Branża budowlana konkuruje o pracowników z zakładami przemysłowymi. I nie jest to łatwa sytuacja, nam jest trudniej zorganizować edukację jednym miejscu, regionie, tak jak np. zakład pracy może w swoim mieście stworzyć jedną sprofilowaną klasę. Firmy budowlane realizują inwestycje w różnych regionach kraju i nie mają takiego komfortu. Dlatego warto zorganizować klasy profilowane w technikach czy szkołach zawodowych, które nie będą poświęcone jednemu podmiotowi. I wspólnie, jako firmy z jednej branży, możemy opracować propozycje programowe dla takich klas – zaproponował Wojciech Trojanowski, członek zarządu Strabag.
Konieczność odbudowy prestiżu pracy w sektorze budowlanym i przyciągnięcia do branży jak największej ilości młodych ludzi, podkreślali prezes Porr SA Piotr Kledzik oraz wiceprezes Erbud SA Jacek Leczkowski. - Praca w budownictwie bardzo się zmieniła od czasów, gdy była kojarzona z Maliniakiem z serialu „Czterdziestolatek". Jest innowacyjna, wykorzystujemy nowoczesne technologie i wynagradzamy godnie ludzi – zaznaczył ten drugi.
– Musimy wspólnie śledzić potrzeby rynku, a następnie szybko i konkretnie działać. Wiedząc, że szkoły mają problem z niedoborem kadry możemy włączyć się w proces edukacji, angażując naszych fachowców z firmy, by zachęcali do podjęcia nauki w zawodzie – zadeklarował prezes Budimeksu Artur Popko, który potwierdził, że branża jest gotowa nadal inwestować i wspierać polskie szkolnictwo, dlatego firmom szczególnie zależy na dialogu i współpracy w tej kwestii z administracją państwową. – Wszystko co jako branża zrobimy dla kształcenia młodych ludzi, jest inwestycją w przyszłość, ale powinno być promowane i doceniane przez rząd – dodał Wojciech Trojanowski ze Strabag.
Każda z wymienionych firm od lat wspiera szkolnictwo zawodowe i technika, nawiązując współpracę w dziedzinie szkoleń pedagogów, stypendiów czy pomocy dydaktycznych.
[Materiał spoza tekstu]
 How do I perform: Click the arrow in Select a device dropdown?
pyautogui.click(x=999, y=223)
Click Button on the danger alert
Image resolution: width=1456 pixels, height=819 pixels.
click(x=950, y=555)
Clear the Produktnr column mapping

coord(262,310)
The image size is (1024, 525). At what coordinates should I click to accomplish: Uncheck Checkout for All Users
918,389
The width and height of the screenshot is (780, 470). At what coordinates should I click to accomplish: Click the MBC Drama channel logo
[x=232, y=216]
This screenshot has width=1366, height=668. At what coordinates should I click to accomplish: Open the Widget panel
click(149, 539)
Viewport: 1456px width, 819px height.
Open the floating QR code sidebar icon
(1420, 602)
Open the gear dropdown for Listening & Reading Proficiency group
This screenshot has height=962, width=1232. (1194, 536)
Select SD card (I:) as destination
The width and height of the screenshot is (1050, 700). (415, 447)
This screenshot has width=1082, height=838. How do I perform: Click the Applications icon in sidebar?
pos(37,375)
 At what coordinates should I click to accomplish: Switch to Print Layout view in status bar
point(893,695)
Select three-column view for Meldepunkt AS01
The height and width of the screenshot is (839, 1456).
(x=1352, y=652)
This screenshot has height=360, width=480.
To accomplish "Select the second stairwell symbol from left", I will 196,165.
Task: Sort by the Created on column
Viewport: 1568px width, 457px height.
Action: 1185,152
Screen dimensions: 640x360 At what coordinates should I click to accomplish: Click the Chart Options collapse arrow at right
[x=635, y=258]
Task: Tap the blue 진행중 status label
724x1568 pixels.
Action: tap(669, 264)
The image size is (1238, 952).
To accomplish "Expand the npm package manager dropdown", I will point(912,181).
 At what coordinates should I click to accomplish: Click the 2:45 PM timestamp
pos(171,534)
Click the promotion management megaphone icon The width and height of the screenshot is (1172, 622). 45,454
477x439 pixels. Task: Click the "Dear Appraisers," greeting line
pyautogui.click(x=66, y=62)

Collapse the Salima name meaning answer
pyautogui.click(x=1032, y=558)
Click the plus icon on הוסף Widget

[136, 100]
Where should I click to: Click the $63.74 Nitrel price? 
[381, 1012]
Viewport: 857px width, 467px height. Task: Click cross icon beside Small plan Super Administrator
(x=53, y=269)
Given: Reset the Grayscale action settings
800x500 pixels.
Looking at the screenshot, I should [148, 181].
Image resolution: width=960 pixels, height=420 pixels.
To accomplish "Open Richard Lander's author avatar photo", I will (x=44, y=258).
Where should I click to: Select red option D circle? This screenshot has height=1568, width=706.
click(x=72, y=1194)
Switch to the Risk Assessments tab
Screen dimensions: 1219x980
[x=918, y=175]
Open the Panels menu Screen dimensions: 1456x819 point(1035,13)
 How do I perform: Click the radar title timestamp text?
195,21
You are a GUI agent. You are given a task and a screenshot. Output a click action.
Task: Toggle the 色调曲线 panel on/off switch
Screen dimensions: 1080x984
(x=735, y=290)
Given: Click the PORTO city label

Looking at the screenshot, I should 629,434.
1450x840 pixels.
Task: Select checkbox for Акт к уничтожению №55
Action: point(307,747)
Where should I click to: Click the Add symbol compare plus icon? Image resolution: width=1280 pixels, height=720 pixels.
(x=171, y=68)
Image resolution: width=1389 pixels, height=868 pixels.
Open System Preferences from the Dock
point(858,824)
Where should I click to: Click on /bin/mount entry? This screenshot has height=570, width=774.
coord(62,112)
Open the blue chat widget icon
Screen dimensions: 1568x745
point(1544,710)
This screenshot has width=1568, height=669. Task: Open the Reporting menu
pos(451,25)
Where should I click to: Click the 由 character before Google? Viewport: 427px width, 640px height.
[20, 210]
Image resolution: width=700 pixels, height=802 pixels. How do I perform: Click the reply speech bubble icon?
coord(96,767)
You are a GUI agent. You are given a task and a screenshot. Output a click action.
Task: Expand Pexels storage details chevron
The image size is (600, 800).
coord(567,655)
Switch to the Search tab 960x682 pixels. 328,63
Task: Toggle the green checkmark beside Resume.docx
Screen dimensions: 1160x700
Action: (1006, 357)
A wykwalifikowani pracownicy dzielą się z uczniami swoją wiedzą i doświadczeniami odnośnie zawodu budowlańca. Współpraca obejmuje także wyższe uczelnie techniczne, firmy organizują spotkania ze studentami, oferują staże i praktyki.
Na Politechnice Krakowskiej stawiamy na elastyczność w podejściu do kształcenia, działa system umów między studentem, a firmą. – Np. student pisze pracę magisterską na temat związany z profilem działalności konkretnej firmy, otrzymuje stypendium, a potem pracę – tłumaczył prof. Andrzej Szarata, dziekan Wydziału Inżynierii Lądowej.
Uczelnia otwiera się także na studentów z Ukrainy i nie jest to działanie przypadkowe. Na pierwszy rok przyjęto łącznie 100 osób (70 na kierunek budownictwo i 30 na transport), a chętnych było cztery razy tyle. Firmy budowlane działające na polskim rynku bazują dziś na zagranicznych pracownikach.
Zastępca dyrektora Polskiego Instytutu Ekonomicznego Andrzej Kubisiak wskazał w czasie debaty, że w dłuższej perspektywie sytuacja na polskim rynku pracy będzie coraz trudniejsza. – Wybuch wojny na Ukrainie, wbrew początkowym opiniom, nie spowodował gwałtownego odpływu pracowników z branży budowlanej. Jednak demografii w perspektywie dwóch dekad nie zmienimy, poza tym doświadczenia innych państw wskazują, że im wyższy poziom dobrobytu społeczeństwa, tym trudniej pozyskać pracowników fizycznych – wyjaśnił ekspert.
– Zależy nam na wsparciu szkolnictwa i dobrze przygotowanych do pracy kadrach, bo bez nich nie zrealizujemy inwestycji. Ale też oczekujemy, że przyniesie to nam pewne korzyści i zyskamy pewne preferencje zwłaszcza w porównaniu z tymi, którzy takiej działalności na rzecz edukacji nie podejmują. Wspierając szkolnictwo, przygotowujemy kadry także dla innych firm – zakończył prezes Porr SA, który powołał się na przykład Norwegii, gdzie przy ocenie ofert na realizację inwestycji publicznych firmy zyskują dodatkowe punkty za zatrudnienie stażystów.